Just tell them "thanks", and walk off if you want to completely avoid the situation. I would personally just ignore them and walk [and yes, this has happened to me before], but that does upset people . You could also say "thanks" and "but you're not dressing to be cute or sexy."

7th Question

"Are you into ageplay?"

This famous misrepresentation of Lolita is an example of extreme perceptions
of Lolita.

Creep alert.

This is a situation you want to avoid, and you have to start by not responding to the person. Don't make it clear that you're offended, nor do you want to express any interest in speaking with them. The same idea with hanging out with a group applies here - you really want to be with others to avoid the creepers from approaching you, especially if you're at a meet that goes late into the night (who makes these meets?).

This question however, does point to a much bigger question about again, the public's perception of Lolita.

The broader topic is more widely discussed a Deerstalker video featuring Megu as part of her "Kawaii Fashion School." Check it out below!

8th Question:

"Where can I buy that dress?"/"Are there stores around here?"

You should probably refer them to look up sites such as hello-lace and other wikis about different lolita styles before referring them to a shop, but name dropping the "big" brands is a good idea to give them a chance to see what the best of Lolita have to offer. Then you can mention 2nd hand sites, but again, don't rabble on for too long.

9th Question

"Do you have a Facebook group?"/"Can I add you?"

While i don't think you should add strangers on the street to your Facebook, refer them to your Facebook community page if, after a good chat, you've seen that they're generally interested and they seem to know enough about lolita to join. Otherwise, perhaps tell them to look up pages like "Tokyo Fashion" or search up the fashion a bit more before letting them know about Facebook pages. You don't really want to invite people to the group unless they're serious.

10th Question

"Will you take pictures with us?"

Kudos to those who take the time to ask permission for photos!

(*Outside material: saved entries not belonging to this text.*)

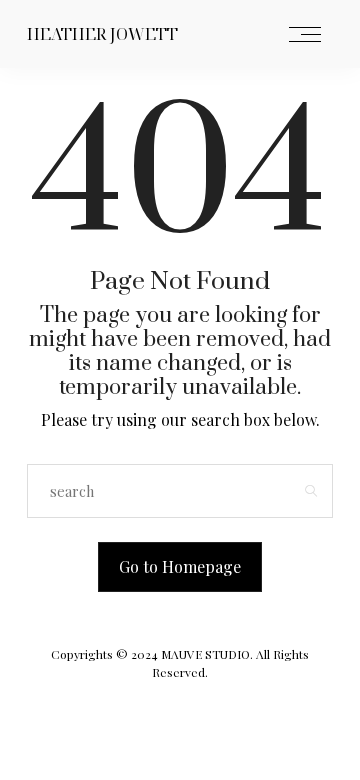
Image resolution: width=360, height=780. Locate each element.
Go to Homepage (180, 566)
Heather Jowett (102, 34)
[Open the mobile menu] (305, 35)
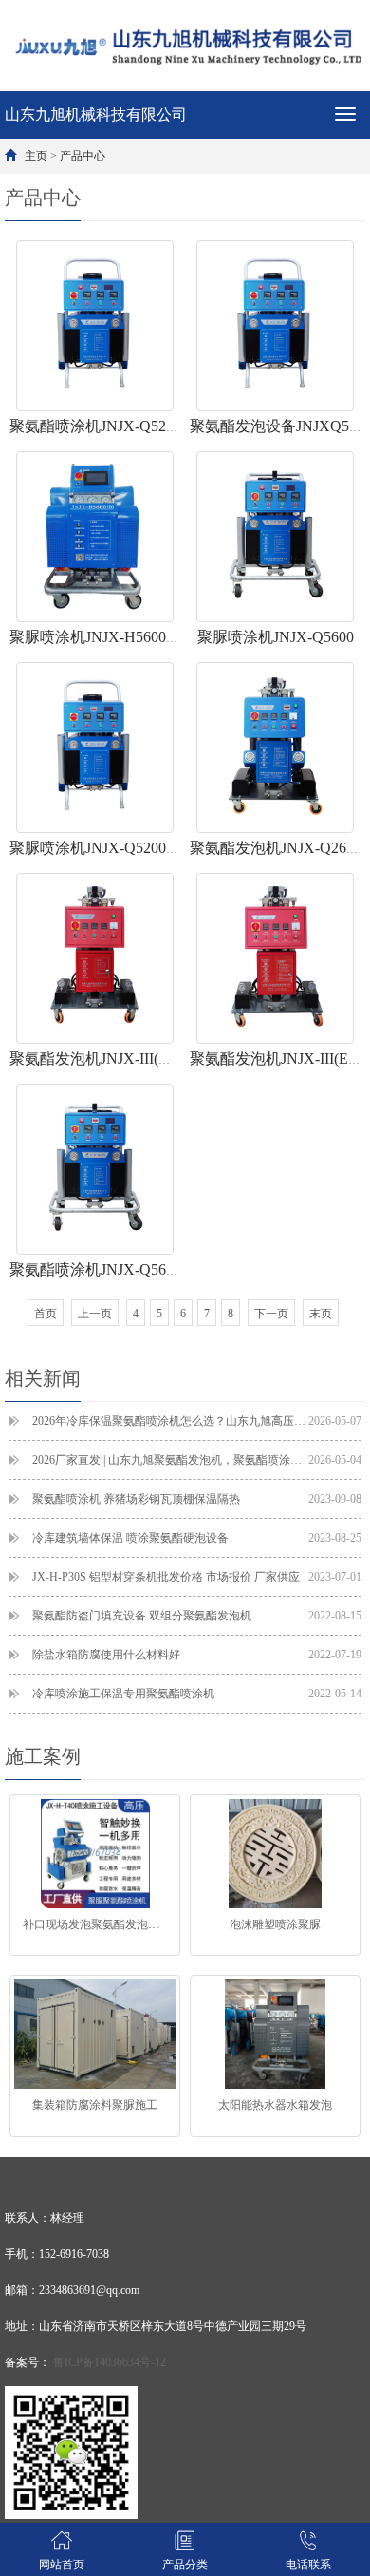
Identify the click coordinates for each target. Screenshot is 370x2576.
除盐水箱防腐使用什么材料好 (196, 1654)
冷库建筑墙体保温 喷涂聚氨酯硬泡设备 (196, 1537)
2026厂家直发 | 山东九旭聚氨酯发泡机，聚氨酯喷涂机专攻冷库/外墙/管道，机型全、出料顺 (196, 1460)
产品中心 (82, 155)
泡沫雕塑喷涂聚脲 (275, 1924)
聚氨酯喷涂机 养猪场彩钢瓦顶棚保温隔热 (196, 1499)
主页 (36, 155)
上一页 (95, 1313)
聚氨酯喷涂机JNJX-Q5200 (95, 426)
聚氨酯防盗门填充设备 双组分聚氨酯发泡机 (196, 1615)
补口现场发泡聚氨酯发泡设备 (97, 1924)
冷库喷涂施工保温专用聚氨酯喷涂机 (196, 1693)
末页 (320, 1313)
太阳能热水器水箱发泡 (275, 2105)
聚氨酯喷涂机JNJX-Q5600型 (102, 1269)
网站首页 (61, 2564)
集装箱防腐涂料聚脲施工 (94, 2105)
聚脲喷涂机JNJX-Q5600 (275, 637)
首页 (45, 1313)
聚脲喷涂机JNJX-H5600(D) (98, 637)
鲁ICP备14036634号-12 (109, 2362)
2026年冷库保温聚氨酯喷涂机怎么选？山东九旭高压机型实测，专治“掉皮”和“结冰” (196, 1421)
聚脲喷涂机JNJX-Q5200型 (95, 848)
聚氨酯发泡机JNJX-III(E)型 (279, 1059)
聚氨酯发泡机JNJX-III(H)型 (99, 1059)
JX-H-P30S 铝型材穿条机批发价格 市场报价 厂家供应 (196, 1576)
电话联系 (308, 2564)
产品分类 (185, 2564)
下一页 (271, 1313)
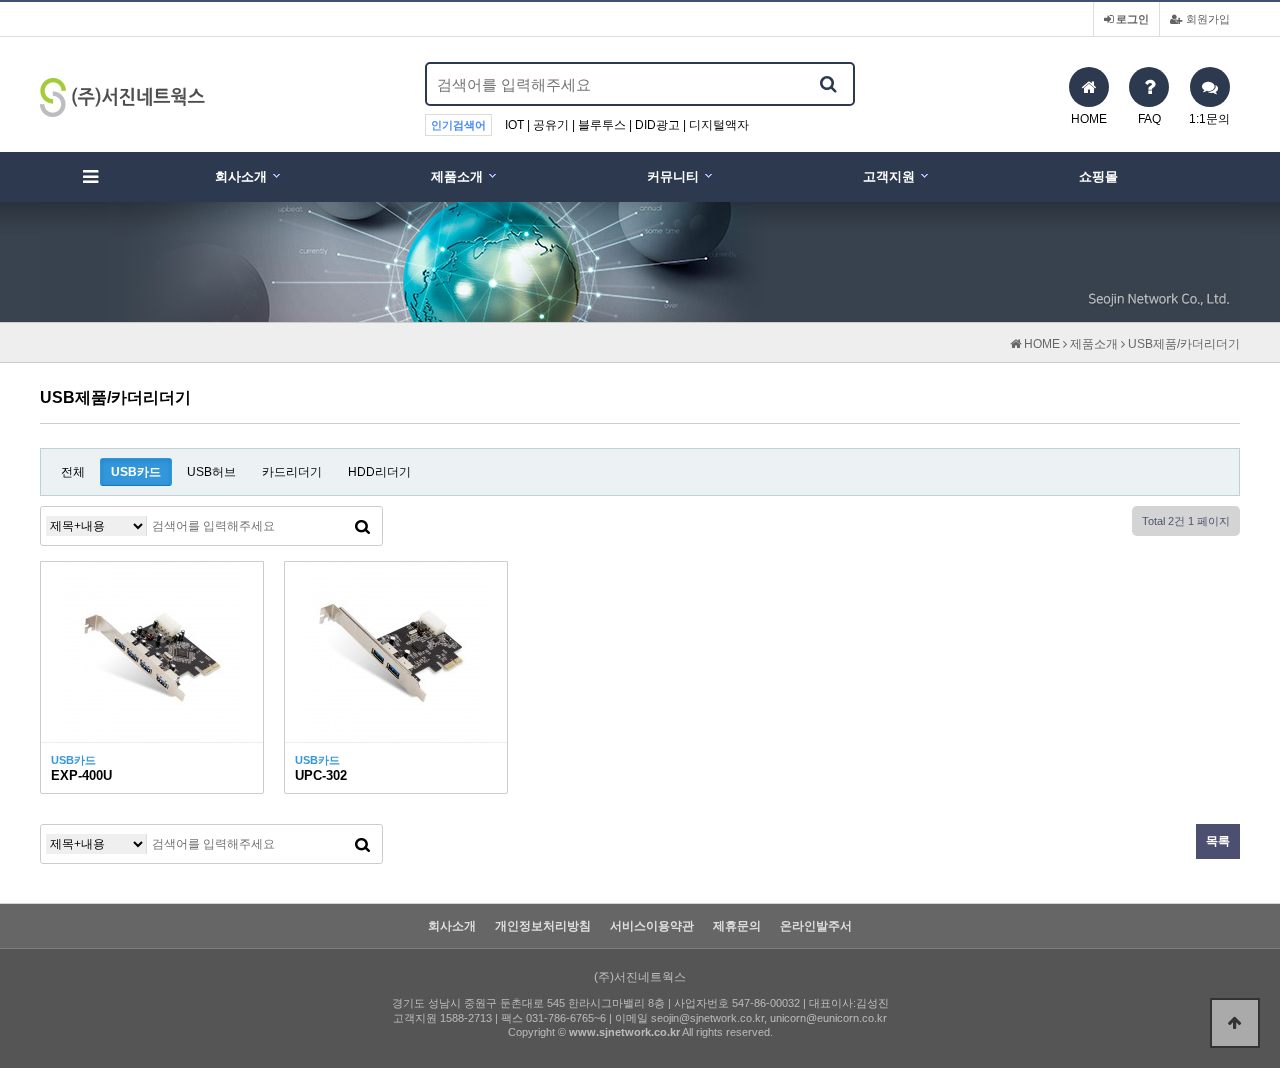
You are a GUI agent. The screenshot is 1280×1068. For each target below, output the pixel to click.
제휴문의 (737, 926)
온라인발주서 (816, 926)
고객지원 (889, 176)
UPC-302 (321, 775)
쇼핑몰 (1098, 176)
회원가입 (1206, 19)
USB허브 (211, 472)
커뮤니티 (673, 176)
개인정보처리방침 (543, 926)
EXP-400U (81, 775)
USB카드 (136, 472)
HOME (1040, 344)
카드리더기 (292, 472)
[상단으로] (1235, 1023)
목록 (1218, 841)
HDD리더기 (379, 472)
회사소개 (241, 176)
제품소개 (457, 176)
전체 (73, 472)
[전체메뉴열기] (90, 177)
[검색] (828, 84)
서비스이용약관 (652, 926)
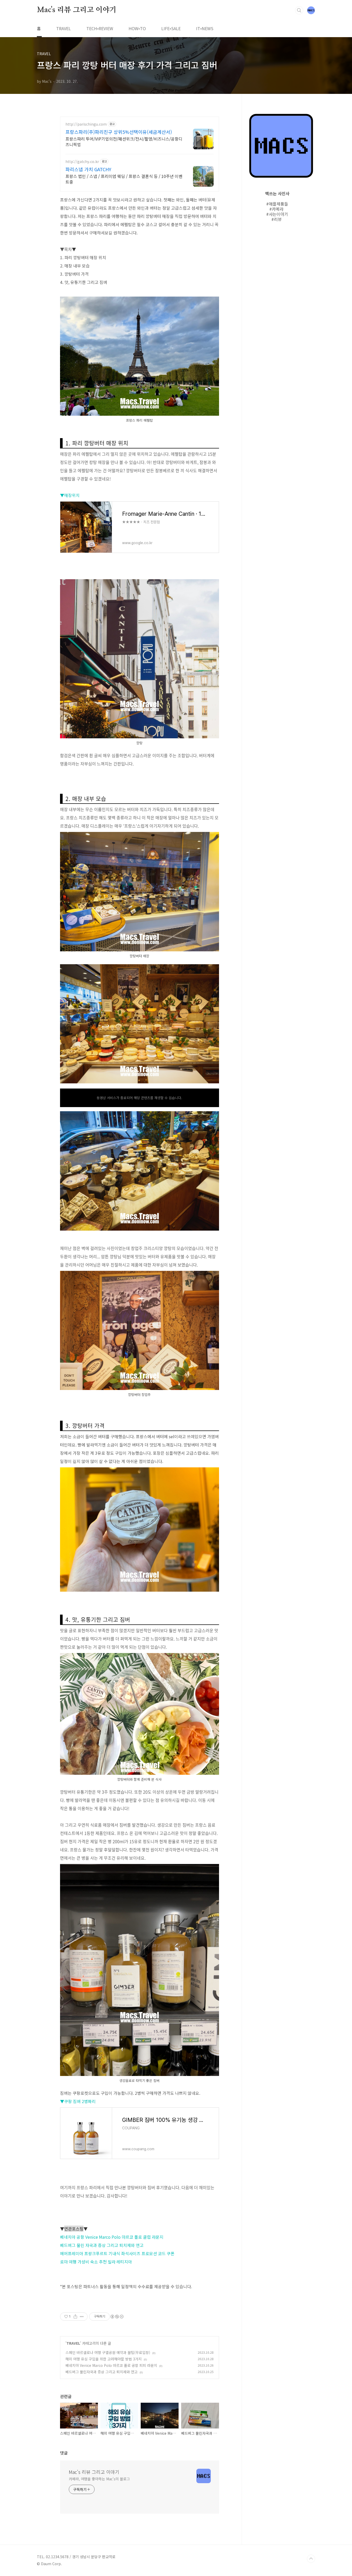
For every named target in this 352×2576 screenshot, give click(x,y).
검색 (299, 10)
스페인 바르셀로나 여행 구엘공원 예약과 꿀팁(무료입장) (107, 2352)
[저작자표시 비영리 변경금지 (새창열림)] (117, 2317)
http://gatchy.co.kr (82, 161)
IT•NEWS (204, 28)
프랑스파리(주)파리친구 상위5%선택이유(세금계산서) (118, 132)
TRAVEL (63, 28)
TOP (311, 2559)
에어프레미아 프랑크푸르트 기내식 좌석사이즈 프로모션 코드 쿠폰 (117, 2253)
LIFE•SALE (171, 28)
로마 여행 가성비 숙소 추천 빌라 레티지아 (96, 2262)
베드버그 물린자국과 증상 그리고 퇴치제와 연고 (101, 2371)
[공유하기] (75, 2316)
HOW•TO (137, 28)
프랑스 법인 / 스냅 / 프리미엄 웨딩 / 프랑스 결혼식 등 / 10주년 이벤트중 (123, 179)
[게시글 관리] (82, 2316)
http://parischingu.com (86, 124)
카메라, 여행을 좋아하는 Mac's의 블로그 (99, 2478)
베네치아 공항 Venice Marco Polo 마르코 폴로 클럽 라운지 (111, 2237)
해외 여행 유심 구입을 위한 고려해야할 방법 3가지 (103, 2358)
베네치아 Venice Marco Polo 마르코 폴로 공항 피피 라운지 (111, 2365)
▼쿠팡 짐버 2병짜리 (78, 2101)
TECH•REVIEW (99, 28)
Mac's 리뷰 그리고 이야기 (76, 10)
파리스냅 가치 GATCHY (88, 169)
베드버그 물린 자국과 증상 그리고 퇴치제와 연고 (102, 2245)
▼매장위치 (70, 495)
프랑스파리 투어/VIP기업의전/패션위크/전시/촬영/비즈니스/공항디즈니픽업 (123, 141)
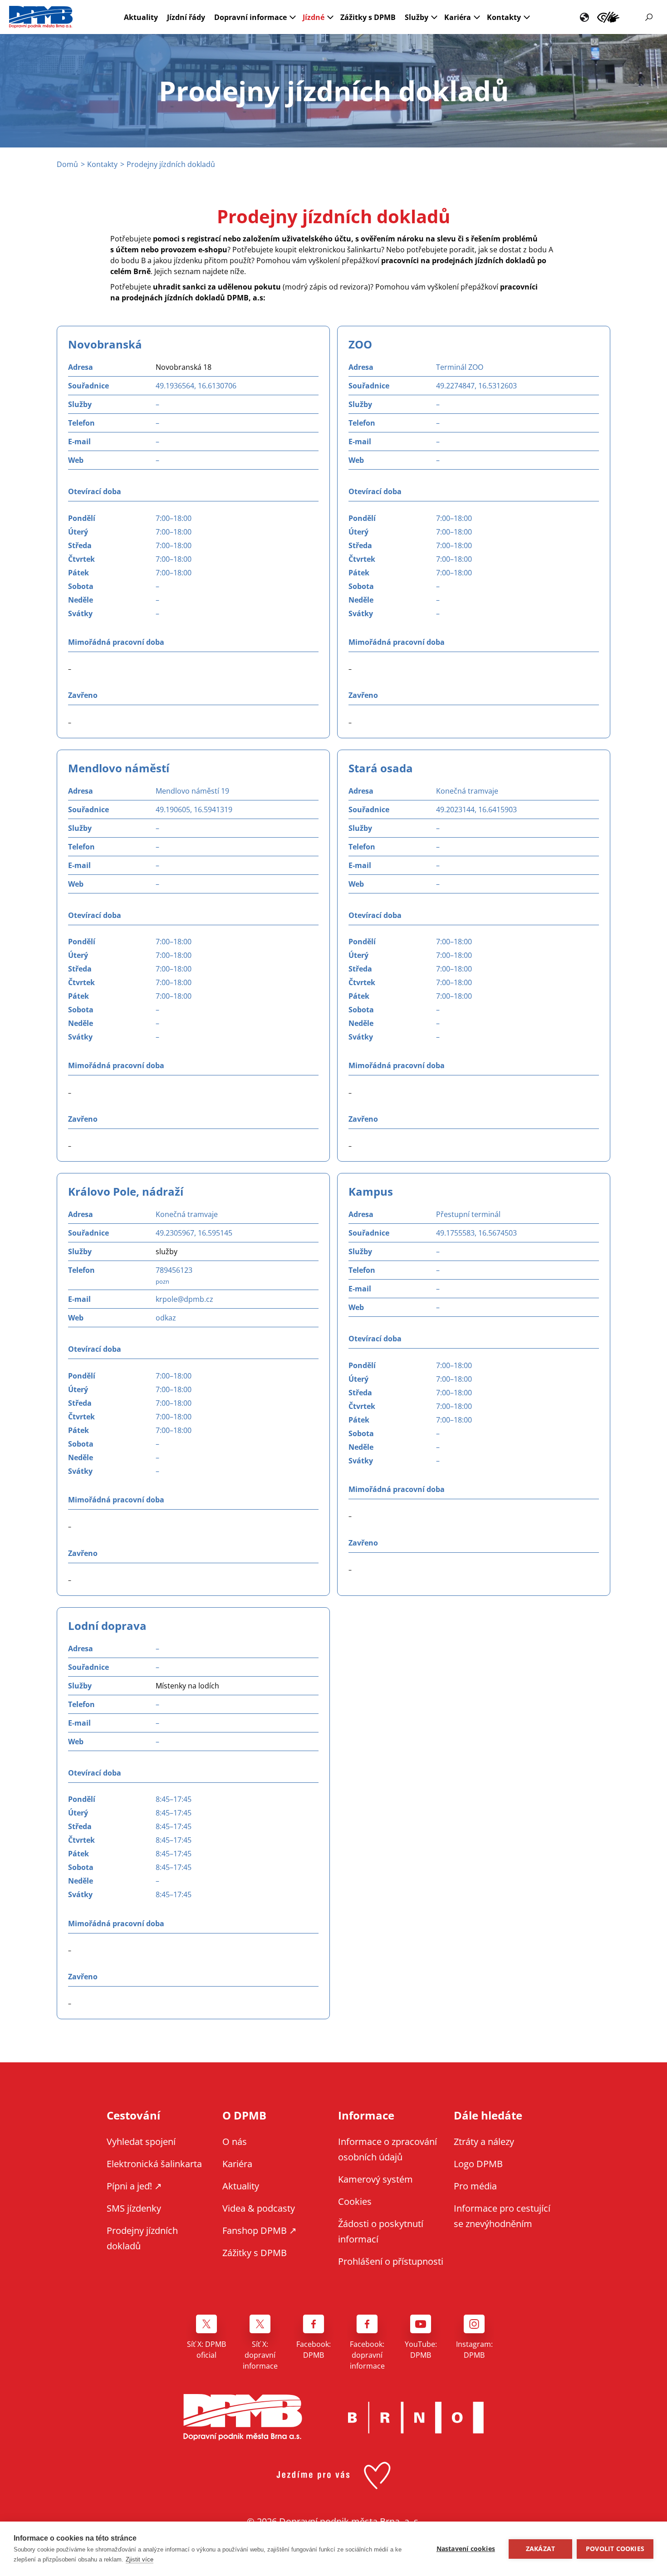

I've had people hide behind pillars and walls to take my photo without my noticing. Tourists and curious onlookers will generally ask for photos and it would be a great idea to ask them to send you a copy by giving them your email.

General tips

It's okay if you're shy! Just do your best, and say as much as you can. You're in lolita, so feel confident about that and remember to keep eye contact when talking. And anyways, shyness can be very cute.

Don't mention anime/otaku culture. It's confusing and gives the wrong idea. Just refer to "Japanese Fashion" and be done with it.

Stay in groups. It makes dealing with strangers and creepers much easier and people will know that lolita is a group thing.

If you do have to mention "Lolita" as a name, do explain that it has nothing to do with the book, and is purely coincidental.

Ending Remarks

Remember, there are no guidelines for conducting yourselves in public. These are just hints and tips, because we know what it's like to be totally lost for words, and we've heard all the stories before. By all means, do as you wish, but please do your best to conduct yourselves in a courteous manner and try to be open.

We'll do a part 2 if we find enough questions to talk about but until then, adieu!